Greece’s National Public Health Organization (EODY) has teamed up with the country’s Safe Water Sports initiative to promote awareness and strengthen safety policies and regulations with regard to recreation at sea.
“Prevention of accidents at sea is very high on EODY’s priorities and our cooperation with Safe Water Sports will be long-term with a common goal to reduce the number of drownings in our country,” said EODY President Panagiotis Arkoumaneas.
Under the agreement, EODY will cooperate with Safe Water Sports to organize awareness-raising campaigns, work with municipalities to develop a series of relevant initiatives, and organize online training programs.
Besides raising awareness on the importance of recreation safety at sea, the partnership is setting foundations through a series of initiatives and actions including inspections and signage on beaches, stricter rules covering sea sports operations, informing citizens regarding the safety of Greek beaches, surveillance of accidents resulting from water activities, as well as launching an information campaign on safety at sea for the elderly.

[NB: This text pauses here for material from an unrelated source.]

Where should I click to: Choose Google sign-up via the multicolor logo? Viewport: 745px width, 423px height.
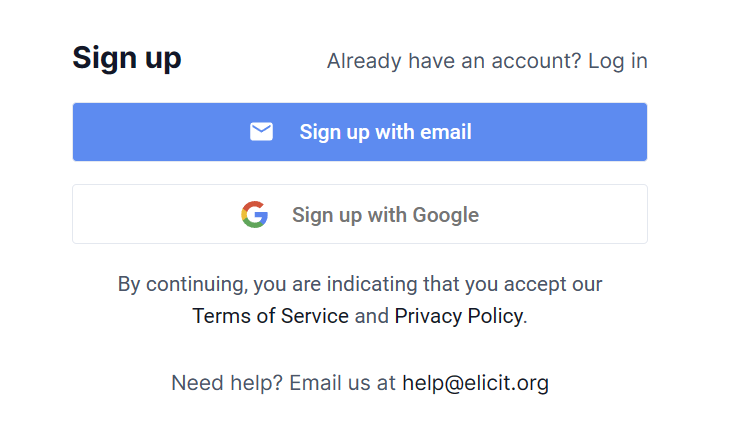click(x=255, y=214)
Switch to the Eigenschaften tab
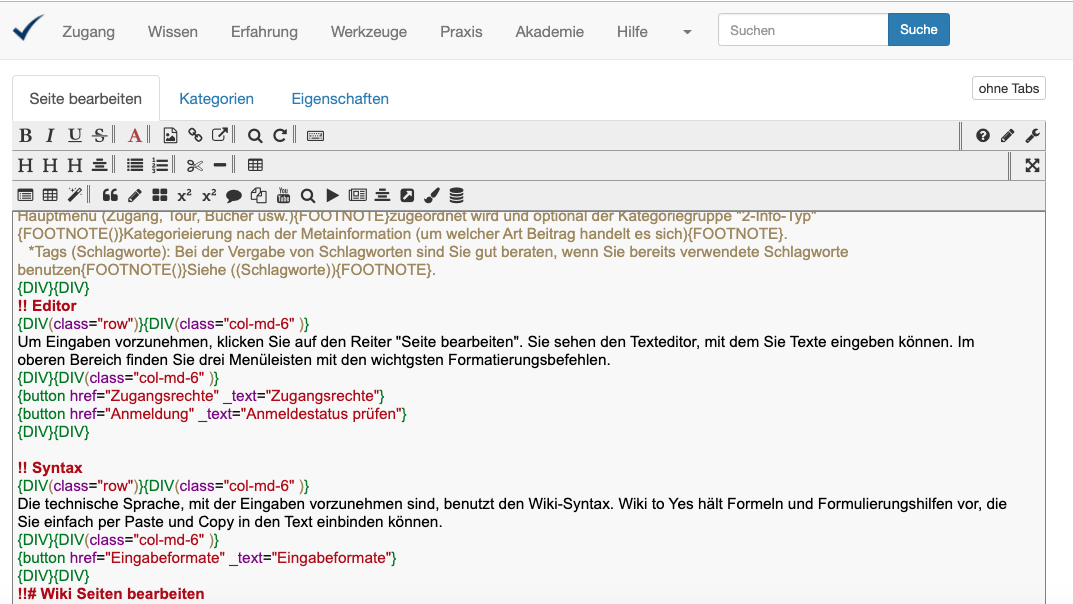1073x604 pixels. [340, 99]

Public bodies contributing their support to the initiatives include the shipping and health ministries, port authority police, and the coast guard.
The founder of Safe Water Sports, Panagiotis Paschalakis recently presented an app and website that provides useful information and guidance including whether a beach has a lifeguard, if a beach is shallow or deep, wind conditions, and availability of disabled access, among others.

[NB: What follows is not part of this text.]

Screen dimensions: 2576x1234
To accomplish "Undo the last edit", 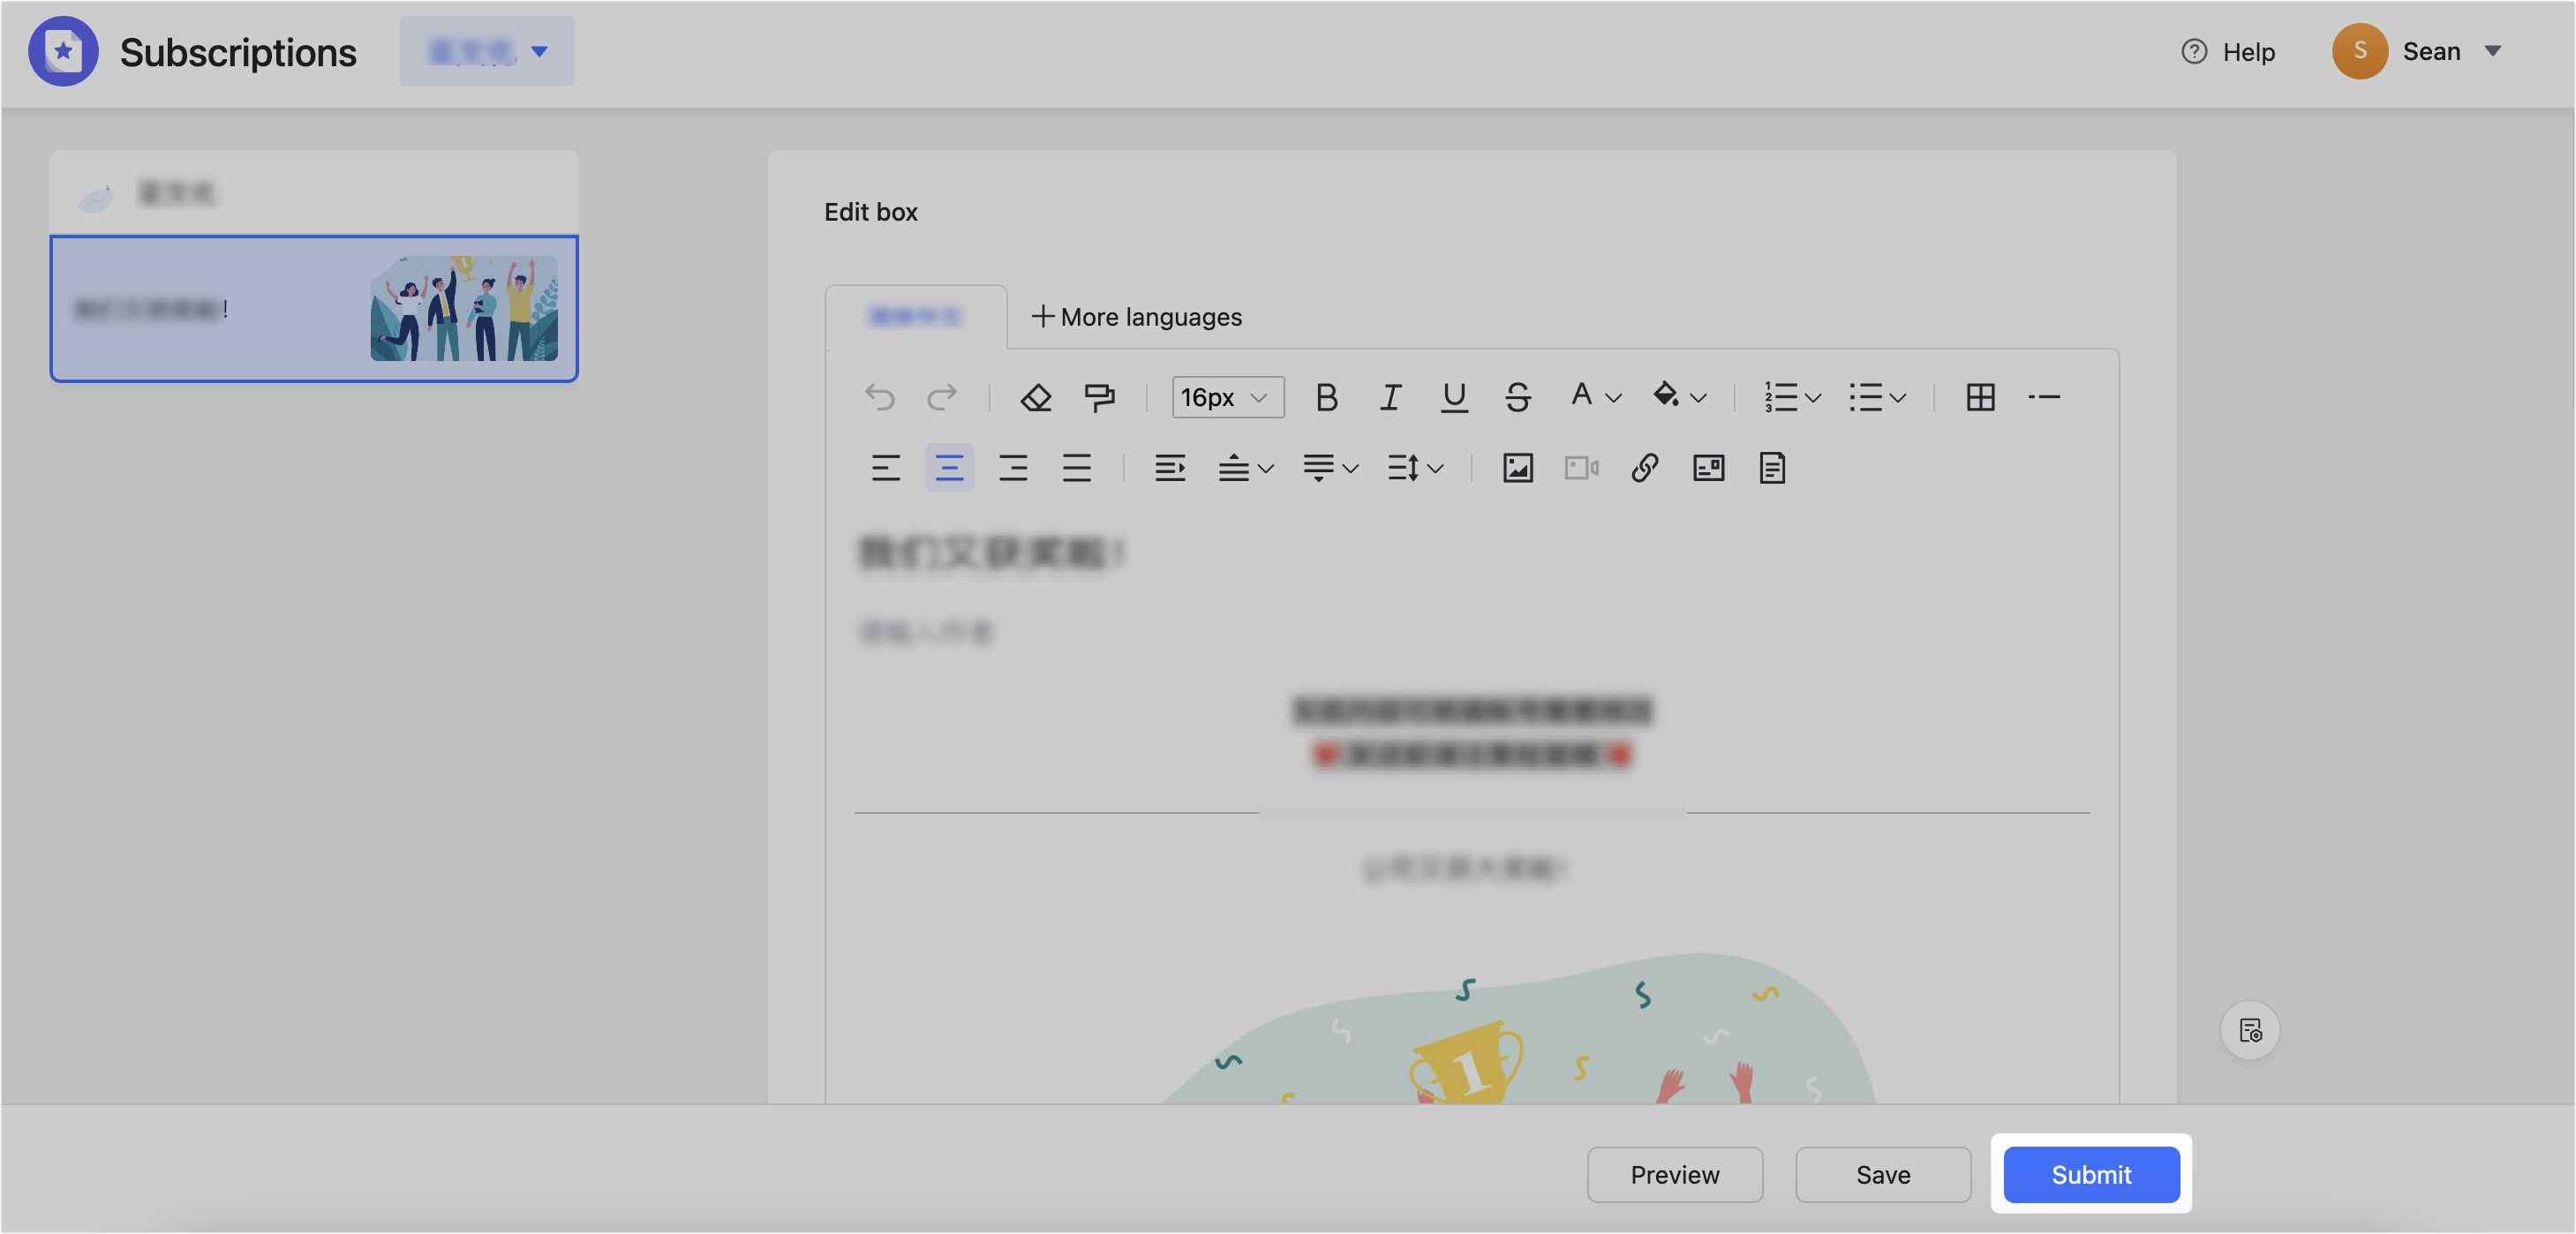I will 880,397.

Speaking during an event, Paschalakis underlined the importance of educating children on how to enjoy the sea safely, which he said should be a mandatory requirement at grade schools. In this direction, Safe Water Sports has drawn up a program with the approval of the education ministries in Greece and Cyprus.
Safe Water Sports is an NGO that came in response to a 2014 accident on Mykonos, that led to the death of a 10-year-old child. At the same time, it should be noted that every year, more than 50,000 Europeans are injured during water sports or boating activities with drowning the second leading cause of injury or death.